Ooredoo signalled confidence in its strategy by raising its dividend payout range to 50%-70% of normalised net profit after posting a QAR 3.1 billion net profit for the first nine months of 2025 (up 6% year on year). Revenue reached QAR 18.2 billion (up 3%; 5% excluding last year’s Myanmar exit) and EBITDA, a cash-profit proxy before interest, tax, depreciation and amortisation, rose 4% to QAR 8.0 billion with a 44% margin.
Chairman H.E. Sheikh Faisal Bin Thani Al Thani said the results reflect focused execution and investments across markets, while Group CEO Aziz Aluthman Fakhroo highlighted broad-based momentum led by Algeria, Iraq, Tunisia, Kuwait and Qatar. Management reiterated full-year guidance.
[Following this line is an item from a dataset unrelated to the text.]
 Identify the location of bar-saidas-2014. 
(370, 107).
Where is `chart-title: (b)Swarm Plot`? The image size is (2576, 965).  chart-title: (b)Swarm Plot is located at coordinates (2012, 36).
The Big Shift: Beyond Telco into Digital Infrastructure
AI & Data Centres
Ooredoo’s infrastructure push is led by Syntys, its AI-ready, carrier-neutral data-centre platform operating in Qatar, Tunisia and Kuwait. Backed by a planned USD 1 billion investment (≈ USD 550 million initial funding) and a minority stake from Iron Mountain, Syntys targets 120MW+ of IT capacity and has enabled Ooredoo’s sovereign AI cloud services powered by NVIDIA GPUs. In Oman, the Salalah Data Centre and Submarine Cable Landing Station, launched 17 August, expands regional compute and connectivity.
Fintech Scale-Up
Ooredoo Financial Technology International (OFTI) processed over USD 6 billion in transactions in Qatar and holds 21% of the remittance market. Roll-outs continue across the footprint: Oman (wallet adoption), Tunisia (app due Q1 2026), Maldives (PayPal partnership), and Iraq (regulatory approval), with licences in progress in Kuwait and Algeria. Partnerships with Western Union, PayPal, Visa, QNB, Thunes and MoneyGram aim to accelerate inclusion and monetisation.
Towers, Subsea and Fibre
The tri-party TowerCo with Zain and TASC remains on track pending approvals, pooling ~30,000 towers across six MENA markets to unlock scale and capital efficiency. The FIG subsea cable, 24 fibre pairs and >720 Tbps design capacity, secured landings in Kuwait and Iraq, reinforcing Gulf-to-Europe routes for cloud, AI and data services.
What Drove the Numbers
- Algeria: Double-digit growth; revenue QAR 2.44bn (↑16%), EBITDA QAR 1.12bn (↑23%), margin 46%; 5G licence granted in July.
- Iraq (Asiacell): Revenue QAR 4.14bn (↑8%), EBITDA QAR 1.92bn (↑5%), margin 46%; customers 19.8m.
- Tunisia: Revenue QAR 1.27bn (↑11%), EBITDA QAR 540m (↑15%), margin 43%; fibre and 4G/5G FWA support growth.
- Kuwait: Revenue QAR 2.42bn (↑4%), EBITDA QAR 770m (↑27%; ↑17% normalised), margin 32%.
- Qatar: Resilient premium positioning; revenue QAR 5.34bn (↑1%); EBITDA QAR 2.80bn (flat; ↑2% normalised), margin 52%.
- Oman: Revenue QAR 1.72bn (↓4%); EBITDA QAR 769m (↓7%), margin 45%; customer base 3.0m and TRA royalty cut to support profitability.
- Maldives: Margin expansion to 56% on disciplined costs.
- Indonesia (IOH, equity-accounted): Modest QoQ gains amid a competitive market.
Numbers at a Glance (9M 2025)
- Revenue: QAR 18.2bn (↑3%; ↑5% ex-Myanmar)
- EBITDA: QAR 8.0bn (↑4%; ↑5% ex-Myanmar) — 44% margin
- Net Profit: QAR 3.1bn (↑6%)
- CAPEX: QAR 2.8bn (↑46%) as the group accelerates network and DC investments
- Free Cash Flow: QAR 5.1bn (↓11%) reflecting front-loaded CAPEX
- Customers: 52.9m (incl. IOH: 147.5m)
- Leverage: Net-debt-to-EBITDA 0.6x — a low gearing level indicating balance-sheet strength
- Liquidity: QAR 15.7bn cash (net of restricted) plus QAR 5.6bn undrawn facilities
- Guidance: On track; FY revenue growth 2%–3%, EBITDA margin low-40s, CAPEX QAR 4.5–5.0bn
Why It Matters (For Qatar’s Economy and Enterprises)
Ooredoo’s strategy recasts the group as a digital infrastructure and services platform, not just a mobile operator. For enterprises and the public sector in Qatar and the wider region, that means more local AI compute, carrier-neutral colocation, faster subsea routes, and scaled fintech rails, all enablers for cloud migration, data sovereignty, and new digital services.